■ **Records for this task**:
==============================

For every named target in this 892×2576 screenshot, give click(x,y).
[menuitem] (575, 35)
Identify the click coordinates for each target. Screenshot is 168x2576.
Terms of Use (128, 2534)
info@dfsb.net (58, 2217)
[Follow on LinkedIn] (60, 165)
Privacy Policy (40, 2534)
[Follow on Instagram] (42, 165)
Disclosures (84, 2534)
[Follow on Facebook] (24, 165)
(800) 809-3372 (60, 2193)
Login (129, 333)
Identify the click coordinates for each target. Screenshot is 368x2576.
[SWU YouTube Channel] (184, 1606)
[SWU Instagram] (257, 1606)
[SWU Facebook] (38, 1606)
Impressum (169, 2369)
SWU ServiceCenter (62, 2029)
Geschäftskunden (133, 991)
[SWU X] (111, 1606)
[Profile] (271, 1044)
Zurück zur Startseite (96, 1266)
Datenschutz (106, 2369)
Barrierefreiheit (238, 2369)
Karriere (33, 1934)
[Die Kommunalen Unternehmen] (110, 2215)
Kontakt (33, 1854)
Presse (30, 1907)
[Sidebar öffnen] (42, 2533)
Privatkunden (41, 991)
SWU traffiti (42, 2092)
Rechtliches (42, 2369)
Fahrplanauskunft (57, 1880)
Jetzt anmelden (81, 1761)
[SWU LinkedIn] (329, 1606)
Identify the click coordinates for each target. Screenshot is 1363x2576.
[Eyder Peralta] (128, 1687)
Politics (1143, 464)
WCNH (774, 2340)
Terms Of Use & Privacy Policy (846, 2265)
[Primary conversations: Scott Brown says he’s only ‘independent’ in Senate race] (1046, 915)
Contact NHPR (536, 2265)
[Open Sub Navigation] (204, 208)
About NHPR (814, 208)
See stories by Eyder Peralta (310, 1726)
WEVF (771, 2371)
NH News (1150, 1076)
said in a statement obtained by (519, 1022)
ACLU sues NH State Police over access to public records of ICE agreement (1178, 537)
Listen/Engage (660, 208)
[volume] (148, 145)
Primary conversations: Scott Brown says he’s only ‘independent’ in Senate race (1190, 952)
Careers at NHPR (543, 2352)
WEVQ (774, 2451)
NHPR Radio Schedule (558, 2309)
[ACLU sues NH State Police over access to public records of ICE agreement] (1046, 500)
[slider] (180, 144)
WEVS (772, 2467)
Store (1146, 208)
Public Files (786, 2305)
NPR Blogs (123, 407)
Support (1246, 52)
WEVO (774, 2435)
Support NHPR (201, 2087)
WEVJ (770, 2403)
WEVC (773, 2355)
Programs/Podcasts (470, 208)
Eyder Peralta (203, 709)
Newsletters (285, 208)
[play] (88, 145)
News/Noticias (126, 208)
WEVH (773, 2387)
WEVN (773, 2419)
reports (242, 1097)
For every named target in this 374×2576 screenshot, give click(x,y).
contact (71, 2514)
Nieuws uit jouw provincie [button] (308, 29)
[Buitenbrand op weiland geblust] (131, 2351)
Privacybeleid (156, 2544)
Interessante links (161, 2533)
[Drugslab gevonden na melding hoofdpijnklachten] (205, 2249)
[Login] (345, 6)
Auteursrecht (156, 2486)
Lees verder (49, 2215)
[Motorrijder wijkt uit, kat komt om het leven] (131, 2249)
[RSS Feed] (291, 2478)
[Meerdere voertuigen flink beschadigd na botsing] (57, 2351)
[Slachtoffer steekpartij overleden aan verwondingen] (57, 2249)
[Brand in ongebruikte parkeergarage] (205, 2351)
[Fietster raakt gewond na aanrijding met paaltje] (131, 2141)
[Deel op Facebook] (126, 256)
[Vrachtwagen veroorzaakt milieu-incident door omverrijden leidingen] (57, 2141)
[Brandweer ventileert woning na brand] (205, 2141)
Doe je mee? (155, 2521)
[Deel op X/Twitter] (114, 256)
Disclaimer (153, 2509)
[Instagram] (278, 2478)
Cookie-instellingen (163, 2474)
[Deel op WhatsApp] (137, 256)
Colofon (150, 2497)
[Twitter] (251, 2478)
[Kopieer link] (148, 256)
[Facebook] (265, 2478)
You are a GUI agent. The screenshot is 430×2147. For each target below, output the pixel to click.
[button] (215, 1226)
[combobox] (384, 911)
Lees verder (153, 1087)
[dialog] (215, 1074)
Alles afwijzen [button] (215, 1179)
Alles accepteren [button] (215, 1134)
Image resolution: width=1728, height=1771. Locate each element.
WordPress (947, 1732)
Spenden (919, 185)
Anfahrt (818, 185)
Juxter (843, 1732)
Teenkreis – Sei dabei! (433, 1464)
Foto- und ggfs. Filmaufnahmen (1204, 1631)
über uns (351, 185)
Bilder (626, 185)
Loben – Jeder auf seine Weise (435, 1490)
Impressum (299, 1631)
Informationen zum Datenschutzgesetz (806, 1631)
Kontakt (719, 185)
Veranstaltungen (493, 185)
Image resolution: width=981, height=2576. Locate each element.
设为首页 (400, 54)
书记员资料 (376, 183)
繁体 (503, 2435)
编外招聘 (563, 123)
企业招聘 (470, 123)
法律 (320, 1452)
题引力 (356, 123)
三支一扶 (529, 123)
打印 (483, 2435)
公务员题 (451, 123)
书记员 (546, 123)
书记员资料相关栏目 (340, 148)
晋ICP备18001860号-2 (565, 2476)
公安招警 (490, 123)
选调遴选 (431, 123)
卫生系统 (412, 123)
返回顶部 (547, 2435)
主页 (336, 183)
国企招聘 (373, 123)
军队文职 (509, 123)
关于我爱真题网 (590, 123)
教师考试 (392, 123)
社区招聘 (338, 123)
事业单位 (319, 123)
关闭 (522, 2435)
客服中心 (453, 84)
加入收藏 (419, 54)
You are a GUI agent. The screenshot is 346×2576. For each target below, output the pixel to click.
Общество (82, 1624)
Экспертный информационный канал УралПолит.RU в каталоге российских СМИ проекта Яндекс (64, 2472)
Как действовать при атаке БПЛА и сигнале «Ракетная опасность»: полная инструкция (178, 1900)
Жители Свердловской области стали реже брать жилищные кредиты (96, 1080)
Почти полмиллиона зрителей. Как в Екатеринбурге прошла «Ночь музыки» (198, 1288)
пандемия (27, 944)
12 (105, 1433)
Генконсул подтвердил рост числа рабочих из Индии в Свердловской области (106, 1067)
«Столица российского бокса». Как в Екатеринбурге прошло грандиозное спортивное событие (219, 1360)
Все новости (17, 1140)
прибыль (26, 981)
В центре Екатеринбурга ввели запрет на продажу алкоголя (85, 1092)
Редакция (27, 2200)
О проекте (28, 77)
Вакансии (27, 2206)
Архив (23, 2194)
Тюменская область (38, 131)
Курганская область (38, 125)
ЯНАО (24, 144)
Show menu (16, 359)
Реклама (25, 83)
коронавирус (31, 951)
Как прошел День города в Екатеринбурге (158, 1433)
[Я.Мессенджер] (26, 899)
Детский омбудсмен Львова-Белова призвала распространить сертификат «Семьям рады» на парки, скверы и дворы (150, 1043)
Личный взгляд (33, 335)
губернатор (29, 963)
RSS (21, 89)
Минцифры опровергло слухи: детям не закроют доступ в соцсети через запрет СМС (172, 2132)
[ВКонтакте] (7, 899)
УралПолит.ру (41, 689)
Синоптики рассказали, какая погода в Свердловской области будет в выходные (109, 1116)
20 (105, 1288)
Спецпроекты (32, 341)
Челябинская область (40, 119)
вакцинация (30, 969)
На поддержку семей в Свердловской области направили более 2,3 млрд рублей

==============================

■ **Task directions**: Return the span of lines in the data above that opens at the line with "WEVO (774, 2435)" and closes at the line with "Interessante links (161, 2533)", exactly, ends included, nothing else.

■ **Answer box**:
WEVO (774, 2435)
Support NHPR (201, 2087)
WEVJ (770, 2403)
WEVC (773, 2355)
Programs/Podcasts (470, 208)
Eyder Peralta (203, 709)
Newsletters (285, 208)
[play] (88, 145)
News/Noticias (126, 208)
WEVH (773, 2387)
WEVN (773, 2419)
reports (242, 1097)
For every named target in this 374×2576 screenshot, give click(x,y).
contact (71, 2514)
Nieuws uit jouw provincie [button] (308, 29)
[Buitenbrand op weiland geblust] (131, 2351)
Privacybeleid (156, 2544)
Interessante links (161, 2533)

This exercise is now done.